The Normanby Fiveways is the intersection of five major roads to the north-east of the Brisbane central business district, Queensland, Australia.

==Geography==
The intersection consists of:
- Musgrave Road to the north-west towards Red Hill and beyond to Brisbane's north-western suburbs. Musgrave Road becomes Waterworks Road at Red Hill, and links to outer-western suburbs such as Ashgrove and The Gap
- Kelvin Grove Road to the north towards Kelvin Grove and beyond to Brisbane northern suburbs
- College Road to the east towards Spring Hill beyond to the north-eastern suburbs
- Countess Street to the south-east towards the Brisbane CBD and the William Jolly Bridge to the southern suburbs
- Petrie Terrace (the road) to the south-west towards Petrie Terrace (the suburb) and to the western suburbs

==History==
The intersection takes its name from the Normanby Hotel on the corner of Musgrave Road and Kelvin Grove Road, which in turn was named in 1872 most likely after the recently appointed Governor of Queensland, George Phipps, 2nd Marquess of Normanby.

The opening of the Grey Street Bridge (subsequently renamed the William Jolly Bridge) in 1932 had considerable impact on the Normanby Fiveways. The Grey Street Bridge was intended to relieve congestion on the Victoria Bridge and streets in the Brisbane central business district by allowing traffic between the suburbs on either side of the river to bypass the CBD. However, this created additional traffic into the Normanby Fiveways, which with its unusual five-way traffic movement turned the Normanby Fiveways into one of Brisbane's most dangerous intersections. As a consequence, the introduction of traffic lights to manage traffic flow through the intersection was proposed in 1939.

QUESTIONS.
a - Transcribe the passage on the Normanby Fiveways word for word, starting with "The opening of" and going on through "proposed in 1939.".
b - Carry on the passage on the Normanby Fiveways from the point where it stops.
None of the data that follows is needed for this work.

Stored records:
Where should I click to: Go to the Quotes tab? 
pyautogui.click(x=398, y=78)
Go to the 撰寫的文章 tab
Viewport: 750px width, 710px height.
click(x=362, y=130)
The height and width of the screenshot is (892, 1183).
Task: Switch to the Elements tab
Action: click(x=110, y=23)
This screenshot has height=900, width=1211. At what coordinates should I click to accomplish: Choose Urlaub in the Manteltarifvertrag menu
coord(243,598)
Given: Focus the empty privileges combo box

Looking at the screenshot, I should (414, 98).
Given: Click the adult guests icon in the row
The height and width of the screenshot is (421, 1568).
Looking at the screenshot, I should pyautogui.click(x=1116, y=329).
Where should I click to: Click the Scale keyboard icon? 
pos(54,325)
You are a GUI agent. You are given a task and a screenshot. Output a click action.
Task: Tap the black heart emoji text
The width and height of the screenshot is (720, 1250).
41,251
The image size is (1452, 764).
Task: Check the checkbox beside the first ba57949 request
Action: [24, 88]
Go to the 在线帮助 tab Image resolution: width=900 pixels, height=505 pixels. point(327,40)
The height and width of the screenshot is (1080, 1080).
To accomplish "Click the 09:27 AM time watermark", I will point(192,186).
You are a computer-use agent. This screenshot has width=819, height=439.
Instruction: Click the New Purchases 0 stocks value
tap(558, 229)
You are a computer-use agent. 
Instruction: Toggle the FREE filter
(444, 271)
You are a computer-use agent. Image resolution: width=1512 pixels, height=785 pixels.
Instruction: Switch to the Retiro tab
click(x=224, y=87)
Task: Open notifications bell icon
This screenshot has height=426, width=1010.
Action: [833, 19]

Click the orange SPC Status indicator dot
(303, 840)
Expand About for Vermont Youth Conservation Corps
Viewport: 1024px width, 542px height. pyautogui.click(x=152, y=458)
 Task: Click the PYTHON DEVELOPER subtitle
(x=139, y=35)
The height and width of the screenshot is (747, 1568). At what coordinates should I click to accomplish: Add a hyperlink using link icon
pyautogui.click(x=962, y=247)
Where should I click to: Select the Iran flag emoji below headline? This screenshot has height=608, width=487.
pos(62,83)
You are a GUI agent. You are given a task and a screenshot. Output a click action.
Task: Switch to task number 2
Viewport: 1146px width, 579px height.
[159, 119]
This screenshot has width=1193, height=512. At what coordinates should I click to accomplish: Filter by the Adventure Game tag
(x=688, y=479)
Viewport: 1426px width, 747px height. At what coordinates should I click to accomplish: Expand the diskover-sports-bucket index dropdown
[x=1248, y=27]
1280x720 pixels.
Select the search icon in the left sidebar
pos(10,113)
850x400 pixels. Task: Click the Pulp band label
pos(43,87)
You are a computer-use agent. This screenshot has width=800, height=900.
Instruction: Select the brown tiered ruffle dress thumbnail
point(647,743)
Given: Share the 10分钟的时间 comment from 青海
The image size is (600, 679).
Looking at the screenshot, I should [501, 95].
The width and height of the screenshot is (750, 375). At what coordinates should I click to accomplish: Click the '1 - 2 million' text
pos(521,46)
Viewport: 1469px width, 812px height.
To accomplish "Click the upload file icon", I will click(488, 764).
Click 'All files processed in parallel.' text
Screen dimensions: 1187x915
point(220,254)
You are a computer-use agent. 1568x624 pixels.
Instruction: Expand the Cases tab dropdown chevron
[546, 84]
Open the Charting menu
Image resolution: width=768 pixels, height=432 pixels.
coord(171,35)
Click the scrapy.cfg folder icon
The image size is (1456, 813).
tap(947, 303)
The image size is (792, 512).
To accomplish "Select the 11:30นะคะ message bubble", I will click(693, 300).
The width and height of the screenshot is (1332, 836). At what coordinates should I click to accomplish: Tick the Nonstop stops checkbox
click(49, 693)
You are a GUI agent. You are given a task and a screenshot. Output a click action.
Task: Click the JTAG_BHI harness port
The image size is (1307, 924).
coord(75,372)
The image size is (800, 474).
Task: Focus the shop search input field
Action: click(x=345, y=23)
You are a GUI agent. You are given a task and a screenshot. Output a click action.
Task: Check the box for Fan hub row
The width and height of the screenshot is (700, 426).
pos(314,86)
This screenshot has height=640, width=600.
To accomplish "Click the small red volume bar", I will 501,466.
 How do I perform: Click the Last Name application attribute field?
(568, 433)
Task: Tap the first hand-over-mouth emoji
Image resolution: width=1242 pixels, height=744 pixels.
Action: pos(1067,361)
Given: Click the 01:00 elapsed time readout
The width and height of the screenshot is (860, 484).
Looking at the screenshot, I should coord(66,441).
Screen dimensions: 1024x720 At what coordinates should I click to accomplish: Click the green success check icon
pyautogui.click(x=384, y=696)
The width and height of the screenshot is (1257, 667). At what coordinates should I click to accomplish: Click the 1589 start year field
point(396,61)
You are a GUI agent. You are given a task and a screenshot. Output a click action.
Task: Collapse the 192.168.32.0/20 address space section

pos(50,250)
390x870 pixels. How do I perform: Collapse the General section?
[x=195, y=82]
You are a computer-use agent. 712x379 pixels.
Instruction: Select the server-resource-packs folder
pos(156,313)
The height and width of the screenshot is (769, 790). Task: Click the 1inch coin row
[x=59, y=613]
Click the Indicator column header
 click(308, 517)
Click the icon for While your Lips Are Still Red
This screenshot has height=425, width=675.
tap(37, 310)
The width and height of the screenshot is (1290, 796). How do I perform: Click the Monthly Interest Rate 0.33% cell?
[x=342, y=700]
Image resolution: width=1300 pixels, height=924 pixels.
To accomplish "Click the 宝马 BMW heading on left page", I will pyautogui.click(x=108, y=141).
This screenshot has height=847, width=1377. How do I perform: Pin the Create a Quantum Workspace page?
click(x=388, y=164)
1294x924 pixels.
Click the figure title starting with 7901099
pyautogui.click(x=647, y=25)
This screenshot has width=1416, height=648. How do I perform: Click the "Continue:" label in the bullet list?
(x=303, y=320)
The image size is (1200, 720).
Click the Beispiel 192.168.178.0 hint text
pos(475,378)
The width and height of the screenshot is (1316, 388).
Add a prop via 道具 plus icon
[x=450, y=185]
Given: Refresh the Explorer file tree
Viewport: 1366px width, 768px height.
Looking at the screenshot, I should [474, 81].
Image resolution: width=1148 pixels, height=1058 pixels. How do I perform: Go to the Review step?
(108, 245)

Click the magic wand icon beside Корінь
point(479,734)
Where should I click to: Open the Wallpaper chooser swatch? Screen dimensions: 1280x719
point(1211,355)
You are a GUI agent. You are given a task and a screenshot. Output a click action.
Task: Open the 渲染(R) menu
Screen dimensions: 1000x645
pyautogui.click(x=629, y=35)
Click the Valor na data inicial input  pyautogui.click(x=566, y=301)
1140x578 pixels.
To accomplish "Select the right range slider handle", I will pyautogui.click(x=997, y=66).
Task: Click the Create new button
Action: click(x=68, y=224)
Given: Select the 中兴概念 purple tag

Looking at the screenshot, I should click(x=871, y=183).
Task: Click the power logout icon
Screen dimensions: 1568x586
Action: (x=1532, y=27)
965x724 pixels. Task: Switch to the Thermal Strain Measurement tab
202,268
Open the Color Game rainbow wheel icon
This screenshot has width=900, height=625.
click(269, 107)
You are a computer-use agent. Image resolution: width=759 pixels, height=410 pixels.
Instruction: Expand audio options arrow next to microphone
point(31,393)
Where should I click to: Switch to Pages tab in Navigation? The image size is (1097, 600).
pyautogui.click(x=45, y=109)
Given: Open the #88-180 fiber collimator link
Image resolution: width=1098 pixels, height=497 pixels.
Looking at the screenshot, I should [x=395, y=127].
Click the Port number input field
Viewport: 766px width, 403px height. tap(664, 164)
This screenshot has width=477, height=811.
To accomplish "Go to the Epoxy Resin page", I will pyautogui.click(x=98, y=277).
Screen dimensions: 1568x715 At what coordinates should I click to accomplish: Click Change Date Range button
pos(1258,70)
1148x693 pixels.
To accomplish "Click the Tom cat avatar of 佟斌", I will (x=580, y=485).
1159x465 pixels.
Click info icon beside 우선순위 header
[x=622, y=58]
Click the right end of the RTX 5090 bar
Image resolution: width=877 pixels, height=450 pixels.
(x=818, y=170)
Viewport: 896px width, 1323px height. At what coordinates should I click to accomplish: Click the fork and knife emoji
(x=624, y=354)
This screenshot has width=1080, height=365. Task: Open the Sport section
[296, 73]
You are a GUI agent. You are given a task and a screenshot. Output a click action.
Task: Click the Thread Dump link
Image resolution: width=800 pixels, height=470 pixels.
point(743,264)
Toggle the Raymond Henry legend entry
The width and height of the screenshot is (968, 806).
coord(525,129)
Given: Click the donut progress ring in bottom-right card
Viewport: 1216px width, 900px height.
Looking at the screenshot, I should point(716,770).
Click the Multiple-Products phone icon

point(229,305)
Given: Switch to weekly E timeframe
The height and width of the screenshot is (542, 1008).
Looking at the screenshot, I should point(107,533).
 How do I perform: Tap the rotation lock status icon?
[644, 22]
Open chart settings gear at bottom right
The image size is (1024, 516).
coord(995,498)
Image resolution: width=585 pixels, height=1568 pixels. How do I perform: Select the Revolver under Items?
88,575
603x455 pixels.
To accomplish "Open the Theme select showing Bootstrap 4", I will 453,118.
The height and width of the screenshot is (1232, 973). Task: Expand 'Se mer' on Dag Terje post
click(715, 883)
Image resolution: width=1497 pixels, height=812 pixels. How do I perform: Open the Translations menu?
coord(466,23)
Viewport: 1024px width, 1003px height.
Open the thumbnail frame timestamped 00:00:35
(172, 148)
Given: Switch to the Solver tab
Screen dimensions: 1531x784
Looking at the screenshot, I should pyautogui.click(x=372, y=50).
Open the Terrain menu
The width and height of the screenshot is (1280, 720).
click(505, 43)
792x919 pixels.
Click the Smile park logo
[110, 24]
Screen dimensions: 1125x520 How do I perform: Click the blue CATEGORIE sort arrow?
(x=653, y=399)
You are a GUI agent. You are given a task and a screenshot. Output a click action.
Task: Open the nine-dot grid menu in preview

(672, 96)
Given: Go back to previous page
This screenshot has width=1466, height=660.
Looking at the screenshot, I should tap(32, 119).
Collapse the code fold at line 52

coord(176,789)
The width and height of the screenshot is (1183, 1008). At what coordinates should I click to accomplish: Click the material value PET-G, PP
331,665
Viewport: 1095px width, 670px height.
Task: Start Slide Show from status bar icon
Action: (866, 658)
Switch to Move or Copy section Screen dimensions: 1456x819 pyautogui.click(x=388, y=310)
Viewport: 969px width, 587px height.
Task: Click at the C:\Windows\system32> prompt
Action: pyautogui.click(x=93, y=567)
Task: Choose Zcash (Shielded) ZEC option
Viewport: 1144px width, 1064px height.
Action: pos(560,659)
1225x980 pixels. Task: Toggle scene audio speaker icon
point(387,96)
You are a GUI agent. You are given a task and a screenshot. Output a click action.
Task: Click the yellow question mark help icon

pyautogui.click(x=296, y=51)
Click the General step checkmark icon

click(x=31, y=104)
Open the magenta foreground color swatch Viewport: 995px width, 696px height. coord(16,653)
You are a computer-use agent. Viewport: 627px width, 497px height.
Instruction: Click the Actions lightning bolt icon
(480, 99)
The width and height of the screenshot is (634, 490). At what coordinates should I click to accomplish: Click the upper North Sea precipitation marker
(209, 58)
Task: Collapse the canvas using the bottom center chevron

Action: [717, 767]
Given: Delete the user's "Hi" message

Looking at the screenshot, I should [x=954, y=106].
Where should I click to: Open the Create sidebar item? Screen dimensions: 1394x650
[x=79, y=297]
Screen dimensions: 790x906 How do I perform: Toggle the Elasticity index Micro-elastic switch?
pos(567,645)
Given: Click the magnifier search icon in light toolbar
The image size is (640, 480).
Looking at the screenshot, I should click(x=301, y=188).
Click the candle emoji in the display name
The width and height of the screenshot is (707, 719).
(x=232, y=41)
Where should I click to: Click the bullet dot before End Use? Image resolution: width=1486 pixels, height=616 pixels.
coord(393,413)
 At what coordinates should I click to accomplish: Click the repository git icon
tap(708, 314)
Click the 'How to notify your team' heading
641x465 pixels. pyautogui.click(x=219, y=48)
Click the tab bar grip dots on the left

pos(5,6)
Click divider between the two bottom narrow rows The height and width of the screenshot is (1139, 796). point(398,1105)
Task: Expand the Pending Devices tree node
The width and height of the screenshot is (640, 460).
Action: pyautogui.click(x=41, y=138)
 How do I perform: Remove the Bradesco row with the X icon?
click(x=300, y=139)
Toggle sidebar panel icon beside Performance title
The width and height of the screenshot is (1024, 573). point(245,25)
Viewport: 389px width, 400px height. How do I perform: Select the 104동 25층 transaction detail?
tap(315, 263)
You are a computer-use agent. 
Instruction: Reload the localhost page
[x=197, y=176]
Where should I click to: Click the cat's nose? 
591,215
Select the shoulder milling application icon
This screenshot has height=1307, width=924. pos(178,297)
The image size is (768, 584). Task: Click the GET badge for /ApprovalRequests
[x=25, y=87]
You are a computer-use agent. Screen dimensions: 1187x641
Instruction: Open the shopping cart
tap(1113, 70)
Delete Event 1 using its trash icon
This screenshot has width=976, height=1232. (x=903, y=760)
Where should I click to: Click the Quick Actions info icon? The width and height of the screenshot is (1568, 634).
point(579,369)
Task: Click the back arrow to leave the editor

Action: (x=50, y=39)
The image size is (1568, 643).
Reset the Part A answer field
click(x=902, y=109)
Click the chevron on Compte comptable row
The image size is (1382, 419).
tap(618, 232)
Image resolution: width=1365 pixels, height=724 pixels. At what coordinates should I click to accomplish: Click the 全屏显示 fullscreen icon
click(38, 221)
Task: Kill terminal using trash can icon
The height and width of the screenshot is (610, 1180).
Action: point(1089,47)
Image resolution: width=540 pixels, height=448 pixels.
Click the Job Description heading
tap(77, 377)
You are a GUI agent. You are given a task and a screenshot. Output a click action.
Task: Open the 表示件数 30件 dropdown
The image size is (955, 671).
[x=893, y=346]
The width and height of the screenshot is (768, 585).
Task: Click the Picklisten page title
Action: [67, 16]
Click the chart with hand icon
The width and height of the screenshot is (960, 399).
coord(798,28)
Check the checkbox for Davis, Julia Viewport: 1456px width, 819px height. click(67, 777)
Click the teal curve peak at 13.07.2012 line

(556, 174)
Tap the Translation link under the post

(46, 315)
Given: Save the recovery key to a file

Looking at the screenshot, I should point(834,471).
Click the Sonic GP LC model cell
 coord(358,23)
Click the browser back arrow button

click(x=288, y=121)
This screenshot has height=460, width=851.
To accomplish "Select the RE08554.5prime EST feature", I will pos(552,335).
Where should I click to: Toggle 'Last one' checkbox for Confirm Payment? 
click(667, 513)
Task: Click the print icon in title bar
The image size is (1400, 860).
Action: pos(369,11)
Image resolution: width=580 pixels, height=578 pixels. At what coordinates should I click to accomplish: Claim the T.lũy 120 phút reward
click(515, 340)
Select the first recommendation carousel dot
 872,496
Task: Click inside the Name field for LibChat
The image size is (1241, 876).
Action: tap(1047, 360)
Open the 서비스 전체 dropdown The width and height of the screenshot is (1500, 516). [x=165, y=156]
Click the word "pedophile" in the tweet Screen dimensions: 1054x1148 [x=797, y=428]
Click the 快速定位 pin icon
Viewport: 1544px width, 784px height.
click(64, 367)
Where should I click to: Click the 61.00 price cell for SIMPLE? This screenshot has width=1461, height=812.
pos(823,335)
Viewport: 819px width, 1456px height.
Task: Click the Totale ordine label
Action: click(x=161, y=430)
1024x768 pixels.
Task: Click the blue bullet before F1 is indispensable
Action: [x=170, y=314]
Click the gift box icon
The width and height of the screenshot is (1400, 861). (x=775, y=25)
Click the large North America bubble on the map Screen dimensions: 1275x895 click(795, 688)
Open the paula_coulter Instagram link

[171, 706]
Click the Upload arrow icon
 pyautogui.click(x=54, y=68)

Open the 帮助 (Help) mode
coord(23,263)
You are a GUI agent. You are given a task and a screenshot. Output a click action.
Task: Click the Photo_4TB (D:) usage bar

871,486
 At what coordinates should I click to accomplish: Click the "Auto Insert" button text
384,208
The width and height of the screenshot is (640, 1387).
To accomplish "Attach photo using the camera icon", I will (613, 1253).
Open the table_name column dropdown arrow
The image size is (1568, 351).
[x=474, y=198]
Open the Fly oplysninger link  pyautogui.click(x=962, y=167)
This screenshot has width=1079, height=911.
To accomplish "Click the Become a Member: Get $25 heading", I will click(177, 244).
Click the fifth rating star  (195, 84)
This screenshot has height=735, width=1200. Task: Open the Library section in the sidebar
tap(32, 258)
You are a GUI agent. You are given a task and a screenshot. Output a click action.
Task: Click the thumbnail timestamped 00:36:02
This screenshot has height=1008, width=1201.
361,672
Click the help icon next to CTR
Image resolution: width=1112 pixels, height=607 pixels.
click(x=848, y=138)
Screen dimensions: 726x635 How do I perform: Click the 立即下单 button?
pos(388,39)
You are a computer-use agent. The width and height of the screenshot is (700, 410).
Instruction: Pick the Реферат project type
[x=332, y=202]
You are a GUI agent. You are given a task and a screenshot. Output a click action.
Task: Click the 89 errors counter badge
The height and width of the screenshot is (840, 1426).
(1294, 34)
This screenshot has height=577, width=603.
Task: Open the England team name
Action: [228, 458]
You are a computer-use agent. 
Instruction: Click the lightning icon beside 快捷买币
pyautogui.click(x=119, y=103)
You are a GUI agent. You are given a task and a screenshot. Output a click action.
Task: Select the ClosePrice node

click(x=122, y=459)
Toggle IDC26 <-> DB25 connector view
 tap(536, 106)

ANSWERS TO EACH TASK.
a -
The opening of the Grey Street Bridge (subsequently renamed the William Jolly Bridge) in 1932 had considerable impact on the Normanby Fiveways. The Grey Street Bridge was intended to relieve congestion on the Victoria Bridge and streets in the Brisbane central business district by allowing traffic between the suburbs on either side of the river to bypass the CBD. However, this created additional traffic into the Normanby Fiveways, which with its unusual five-way traffic movement turned the Normanby Fiveways into one of Brisbane's most dangerous intersections. As a consequence, the introduction of traffic lights to manage traffic flow through the intersection was proposed in 1939.

b -
However, by 1952, the Norman Fiveways was now the most congested intersection in Brisbane yet no action had been taken to introduce traffic lights as the government did not have the funds. Traffic lights and alternative strategies such as a subway to carry traffic going between Countess Street and Kelvin Grove Road continued to be proposed.

In 1953, tenders were called for the provision of traffic lights which would be the most complicated traffic light system in Brisbane, due to the peculiar five-way character of the intersection. Meanwhile, a ban on paying police for overtime work meant the police who directed the traffic through the Normanby Fiveways finished work in the middle of the evening peak hour, creating traffic chaos.

As at 2015, Petrie Terrace (the road) is one-way north into the Fiveways while Countess Street is one-way south, simplifying traffic movement through the (now traffic light controlled) intersection. The construction of the Inner City Bypass and the Go Between Bridge have removed much of the long-distance north-south traffic away from the Normanby Fiveways. The opening of the Legacy Tunnel in 2015 was intended to redirect a greater proportion of traffic to and from the western suburbs away from the Normanby Fiveways.